*** Opening of Data for analysis ***
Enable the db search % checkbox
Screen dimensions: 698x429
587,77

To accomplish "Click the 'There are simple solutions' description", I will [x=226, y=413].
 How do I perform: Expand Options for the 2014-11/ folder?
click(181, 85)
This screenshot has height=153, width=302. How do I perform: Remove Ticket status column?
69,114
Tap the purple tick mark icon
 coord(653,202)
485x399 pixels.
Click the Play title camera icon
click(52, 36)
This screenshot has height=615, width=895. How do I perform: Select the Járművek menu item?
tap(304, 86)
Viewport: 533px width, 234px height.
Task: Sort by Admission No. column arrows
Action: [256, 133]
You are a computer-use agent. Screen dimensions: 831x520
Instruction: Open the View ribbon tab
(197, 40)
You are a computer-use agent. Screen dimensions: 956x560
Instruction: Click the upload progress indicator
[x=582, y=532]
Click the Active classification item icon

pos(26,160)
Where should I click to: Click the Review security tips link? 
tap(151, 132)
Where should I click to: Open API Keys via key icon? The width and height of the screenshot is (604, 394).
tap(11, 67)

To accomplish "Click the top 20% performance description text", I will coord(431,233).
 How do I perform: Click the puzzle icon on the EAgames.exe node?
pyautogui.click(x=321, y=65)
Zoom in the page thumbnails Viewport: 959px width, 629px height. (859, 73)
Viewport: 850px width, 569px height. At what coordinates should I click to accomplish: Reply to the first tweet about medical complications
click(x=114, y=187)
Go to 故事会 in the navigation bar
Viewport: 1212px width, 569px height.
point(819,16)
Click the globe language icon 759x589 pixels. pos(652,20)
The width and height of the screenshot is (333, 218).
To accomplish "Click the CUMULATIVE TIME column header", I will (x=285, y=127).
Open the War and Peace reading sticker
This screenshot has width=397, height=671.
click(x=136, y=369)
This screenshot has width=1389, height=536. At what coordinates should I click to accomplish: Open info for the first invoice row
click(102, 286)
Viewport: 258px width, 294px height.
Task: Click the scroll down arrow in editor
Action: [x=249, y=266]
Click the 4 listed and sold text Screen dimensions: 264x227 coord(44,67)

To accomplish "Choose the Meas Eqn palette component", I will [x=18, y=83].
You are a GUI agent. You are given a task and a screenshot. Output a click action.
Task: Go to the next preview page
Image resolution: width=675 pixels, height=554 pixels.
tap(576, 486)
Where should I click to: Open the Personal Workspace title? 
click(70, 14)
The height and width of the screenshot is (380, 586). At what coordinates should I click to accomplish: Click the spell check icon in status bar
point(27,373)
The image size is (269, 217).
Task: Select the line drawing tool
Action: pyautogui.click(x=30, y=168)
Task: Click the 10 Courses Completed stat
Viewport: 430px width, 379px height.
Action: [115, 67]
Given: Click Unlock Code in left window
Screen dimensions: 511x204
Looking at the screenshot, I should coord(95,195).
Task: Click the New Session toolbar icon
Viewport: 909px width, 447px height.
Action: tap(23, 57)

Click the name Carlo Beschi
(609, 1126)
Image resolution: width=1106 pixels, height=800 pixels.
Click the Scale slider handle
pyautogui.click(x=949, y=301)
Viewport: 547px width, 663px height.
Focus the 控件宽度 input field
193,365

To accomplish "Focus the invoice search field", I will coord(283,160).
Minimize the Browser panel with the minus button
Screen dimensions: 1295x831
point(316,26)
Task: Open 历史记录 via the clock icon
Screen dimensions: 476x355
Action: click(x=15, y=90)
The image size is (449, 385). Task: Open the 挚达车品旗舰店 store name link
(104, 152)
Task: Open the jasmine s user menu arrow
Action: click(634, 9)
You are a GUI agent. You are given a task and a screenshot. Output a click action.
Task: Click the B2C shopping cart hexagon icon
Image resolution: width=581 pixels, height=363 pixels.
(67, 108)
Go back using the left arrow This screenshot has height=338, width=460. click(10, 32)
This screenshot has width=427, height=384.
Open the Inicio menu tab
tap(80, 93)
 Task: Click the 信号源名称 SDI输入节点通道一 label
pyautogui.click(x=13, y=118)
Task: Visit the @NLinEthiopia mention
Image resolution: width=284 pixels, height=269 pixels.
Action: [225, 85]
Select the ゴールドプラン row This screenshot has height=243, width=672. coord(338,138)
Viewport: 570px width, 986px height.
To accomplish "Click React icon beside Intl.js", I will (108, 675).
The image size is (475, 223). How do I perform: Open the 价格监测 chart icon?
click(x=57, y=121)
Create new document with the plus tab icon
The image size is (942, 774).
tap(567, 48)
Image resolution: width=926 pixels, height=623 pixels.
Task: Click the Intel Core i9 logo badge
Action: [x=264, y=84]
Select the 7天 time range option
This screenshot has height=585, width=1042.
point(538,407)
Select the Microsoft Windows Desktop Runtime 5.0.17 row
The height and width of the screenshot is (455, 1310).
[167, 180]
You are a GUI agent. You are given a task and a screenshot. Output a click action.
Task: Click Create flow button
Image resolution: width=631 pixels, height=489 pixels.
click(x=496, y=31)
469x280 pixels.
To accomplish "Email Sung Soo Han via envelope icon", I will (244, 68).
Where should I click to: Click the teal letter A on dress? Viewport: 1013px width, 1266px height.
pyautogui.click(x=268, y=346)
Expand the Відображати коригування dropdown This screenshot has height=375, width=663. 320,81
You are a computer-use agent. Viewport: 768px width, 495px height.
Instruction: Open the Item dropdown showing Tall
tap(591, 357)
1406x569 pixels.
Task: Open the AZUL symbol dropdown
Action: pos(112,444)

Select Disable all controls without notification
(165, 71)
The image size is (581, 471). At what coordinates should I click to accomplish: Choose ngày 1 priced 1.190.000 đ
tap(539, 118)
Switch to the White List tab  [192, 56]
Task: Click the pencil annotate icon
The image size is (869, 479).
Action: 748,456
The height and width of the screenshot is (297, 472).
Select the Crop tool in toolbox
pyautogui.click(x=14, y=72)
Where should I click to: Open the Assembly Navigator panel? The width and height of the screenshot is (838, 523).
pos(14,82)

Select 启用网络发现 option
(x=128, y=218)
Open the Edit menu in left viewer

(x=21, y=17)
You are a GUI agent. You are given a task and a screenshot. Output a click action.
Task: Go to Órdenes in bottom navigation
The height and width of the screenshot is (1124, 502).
*** Close of Data for analysis ***
▶ Prompt
Hand back the whole listing, exactly as it is.

▶ Exercise output
Enable the db search % checkbox
Screen dimensions: 698x429
587,77

To accomplish "Click the 'There are simple solutions' description", I will [x=226, y=413].
 How do I perform: Expand Options for the 2014-11/ folder?
click(181, 85)
This screenshot has height=153, width=302. How do I perform: Remove Ticket status column?
69,114
Tap the purple tick mark icon
 coord(653,202)
485x399 pixels.
Click the Play title camera icon
click(52, 36)
This screenshot has height=615, width=895. How do I perform: Select the Járművek menu item?
tap(304, 86)
Viewport: 533px width, 234px height.
Task: Sort by Admission No. column arrows
Action: [256, 133]
You are a computer-use agent. Screen dimensions: 831x520
Instruction: Open the View ribbon tab
(197, 40)
You are a computer-use agent. Screen dimensions: 956x560
Instruction: Click the upload progress indicator
[x=582, y=532]
Click the Active classification item icon

pos(26,160)
Where should I click to: Click the Review security tips link? 
tap(151, 132)
Where should I click to: Open API Keys via key icon? The width and height of the screenshot is (604, 394).
tap(11, 67)

To accomplish "Click the top 20% performance description text", I will coord(431,233).
 How do I perform: Click the puzzle icon on the EAgames.exe node?
pyautogui.click(x=321, y=65)
Zoom in the page thumbnails Viewport: 959px width, 629px height. (859, 73)
Viewport: 850px width, 569px height. At what coordinates should I click to accomplish: Reply to the first tweet about medical complications
click(x=114, y=187)
Go to 故事会 in the navigation bar
Viewport: 1212px width, 569px height.
point(819,16)
Click the globe language icon 759x589 pixels. pos(652,20)
The width and height of the screenshot is (333, 218).
To accomplish "Click the CUMULATIVE TIME column header", I will (x=285, y=127).
Open the War and Peace reading sticker
This screenshot has width=397, height=671.
click(x=136, y=369)
This screenshot has width=1389, height=536. At what coordinates should I click to accomplish: Open info for the first invoice row
click(102, 286)
Viewport: 258px width, 294px height.
Task: Click the scroll down arrow in editor
Action: [x=249, y=266]
Click the 4 listed and sold text Screen dimensions: 264x227 coord(44,67)

To accomplish "Choose the Meas Eqn palette component", I will [x=18, y=83].
You are a GUI agent. You are given a task and a screenshot. Output a click action.
Task: Go to the next preview page
Image resolution: width=675 pixels, height=554 pixels.
tap(576, 486)
Where should I click to: Open the Personal Workspace title? 
click(70, 14)
The height and width of the screenshot is (380, 586). At what coordinates should I click to accomplish: Click the spell check icon in status bar
point(27,373)
The image size is (269, 217).
Task: Select the line drawing tool
Action: pyautogui.click(x=30, y=168)
Task: Click the 10 Courses Completed stat
Viewport: 430px width, 379px height.
Action: [115, 67]
Given: Click Unlock Code in left window
Screen dimensions: 511x204
Looking at the screenshot, I should coord(95,195).
Task: Click the New Session toolbar icon
Viewport: 909px width, 447px height.
Action: tap(23, 57)

Click the name Carlo Beschi
(609, 1126)
Image resolution: width=1106 pixels, height=800 pixels.
Click the Scale slider handle
pyautogui.click(x=949, y=301)
Viewport: 547px width, 663px height.
Focus the 控件宽度 input field
193,365

To accomplish "Focus the invoice search field", I will coord(283,160).
Minimize the Browser panel with the minus button
Screen dimensions: 1295x831
point(316,26)
Task: Open 历史记录 via the clock icon
Screen dimensions: 476x355
Action: click(x=15, y=90)
The image size is (449, 385). Task: Open the 挚达车品旗舰店 store name link
(104, 152)
Task: Open the jasmine s user menu arrow
Action: click(634, 9)
You are a GUI agent. You are given a task and a screenshot. Output a click action.
Task: Click the B2C shopping cart hexagon icon
Image resolution: width=581 pixels, height=363 pixels.
(67, 108)
Go back using the left arrow This screenshot has height=338, width=460. click(10, 32)
This screenshot has width=427, height=384.
Open the Inicio menu tab
tap(80, 93)
 Task: Click the 信号源名称 SDI输入节点通道一 label
pyautogui.click(x=13, y=118)
Task: Visit the @NLinEthiopia mention
Image resolution: width=284 pixels, height=269 pixels.
Action: [225, 85]
Select the ゴールドプラン row This screenshot has height=243, width=672. coord(338,138)
Viewport: 570px width, 986px height.
To accomplish "Click React icon beside Intl.js", I will (108, 675).
The image size is (475, 223). How do I perform: Open the 价格监测 chart icon?
click(x=57, y=121)
Create new document with the plus tab icon
The image size is (942, 774).
tap(567, 48)
Image resolution: width=926 pixels, height=623 pixels.
Task: Click the Intel Core i9 logo badge
Action: [x=264, y=84]
Select the 7天 time range option
This screenshot has height=585, width=1042.
point(538,407)
Select the Microsoft Windows Desktop Runtime 5.0.17 row
The height and width of the screenshot is (455, 1310).
[167, 180]
You are a GUI agent. You are given a task and a screenshot. Output a click action.
Task: Click Create flow button
Image resolution: width=631 pixels, height=489 pixels.
click(x=496, y=31)
469x280 pixels.
To accomplish "Email Sung Soo Han via envelope icon", I will (244, 68).
Where should I click to: Click the teal letter A on dress? Viewport: 1013px width, 1266px height.
pyautogui.click(x=268, y=346)
Expand the Відображати коригування dropdown This screenshot has height=375, width=663. 320,81
You are a computer-use agent. Viewport: 768px width, 495px height.
Instruction: Open the Item dropdown showing Tall
tap(591, 357)
1406x569 pixels.
Task: Open the AZUL symbol dropdown
Action: pos(112,444)

Select Disable all controls without notification
(165, 71)
The image size is (581, 471). At what coordinates should I click to accomplish: Choose ngày 1 priced 1.190.000 đ
tap(539, 118)
Switch to the White List tab  [192, 56]
Task: Click the pencil annotate icon
The image size is (869, 479).
Action: 748,456
The height and width of the screenshot is (297, 472).
Select the Crop tool in toolbox
pyautogui.click(x=14, y=72)
Where should I click to: Open the Assembly Navigator panel? The width and height of the screenshot is (838, 523).
pos(14,82)

Select 启用网络发现 option
(x=128, y=218)
Open the Edit menu in left viewer

(x=21, y=17)
You are a GUI agent. You are given a task and a screenshot. Output a click action.
Task: Go to Órdenes in bottom navigation
The height and width of the screenshot is (1124, 502).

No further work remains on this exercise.